In relazione alla prima questione sicuramente direi Francia o Canada francese.
Anche se non sopporto certi atteggiamenti dei cugini d’oltralpe (in particolare lo spiccato nazionalismo tracotante e spesso insopportabile) ci sono molte ragioni che mi legano alla Francia e ai francesi: amo (da sempre) la dolcezza della loro lingua, la loro sensibilità e apertura, il fascino che promana dalla loro letteratura e dal loro cinema, la seduzione che suscitano molti luoghi che appartengono a quella terra, alcuni cibi e bevande davvero ragguardevoli (checché se ne dica alcuni formaggi e alcuni vini sono notevoli), l’atmosfera di Parigi e della multiforme provincia.
Per superare la prosopopea francese si potrebbe pensare però anche al Canada, a quello francese in particolare (Ontario e Quebec), con la sua natura immensa, selvaggia e autentica. Del Canada mi attirano non solo il paesaggio, ma anche la gente, le enormi opportunità di vita e il clima (piuttosto freddo).

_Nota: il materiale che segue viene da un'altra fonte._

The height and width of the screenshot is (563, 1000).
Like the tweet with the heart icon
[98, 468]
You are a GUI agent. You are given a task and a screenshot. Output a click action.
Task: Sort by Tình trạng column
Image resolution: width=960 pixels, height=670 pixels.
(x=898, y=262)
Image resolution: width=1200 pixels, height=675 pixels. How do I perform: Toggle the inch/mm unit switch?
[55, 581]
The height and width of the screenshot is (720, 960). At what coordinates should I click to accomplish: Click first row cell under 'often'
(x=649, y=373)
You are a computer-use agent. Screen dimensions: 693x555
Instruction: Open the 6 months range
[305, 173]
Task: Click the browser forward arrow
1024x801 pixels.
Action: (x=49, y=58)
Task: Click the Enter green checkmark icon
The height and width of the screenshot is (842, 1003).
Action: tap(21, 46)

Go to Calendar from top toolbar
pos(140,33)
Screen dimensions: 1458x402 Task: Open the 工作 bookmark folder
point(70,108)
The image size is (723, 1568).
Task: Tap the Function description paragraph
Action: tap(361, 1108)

Quanto alla seconda domanda, l’infografica appena qui sotto dà già una prima risposta (anche in termini di proporzione delle parti del ‘cocktail’).
Oltre alla Francia e al Canada mi piacerebbe nel mix un contributo scandinavo per la capacità organizzativa (specie in campo) sociale di questi paesi (soprattutto svedese e danese), oltre che per la capacità di rendere semplici aspetti complicati della vita e per beneficiare del loro sostanziale altruismo.
Degli scandinavi (ne parlo qui in modo generico per un certo loro tratto comune, pur nella consapevolezza della profonda differenza culturale e di progresso economico delle nazioni che formano la Scandinavia) trovo inoltre ragguardevole il loro gusto per la linea essenziale nell’arredo esterno e interno delle case, l’approccio positivo con la natura e la loro peculiare simpatia.
Della Germania e del Giappone mi piacerebbe (anche se in minor parte) la vocazione all’ordine, all’efficienza e alla disciplina, alla serietà sul lavoro, oltre che alla determinazione e alla caparbietà nel perseguimento degli obbiettivi; di loro vorrei mutuare la compattezza nazionalistica (mitigando gli atavici estremismi) e l’orgoglio di essere cittadini della propria nazione, nonché dei tedeschi la grandezza inarrivabile dei loro grandi musicisti classici (Bach, Beethoven, Brahms, Schumann, Händel, Wagner, Telemann, per citarne solo alcuni).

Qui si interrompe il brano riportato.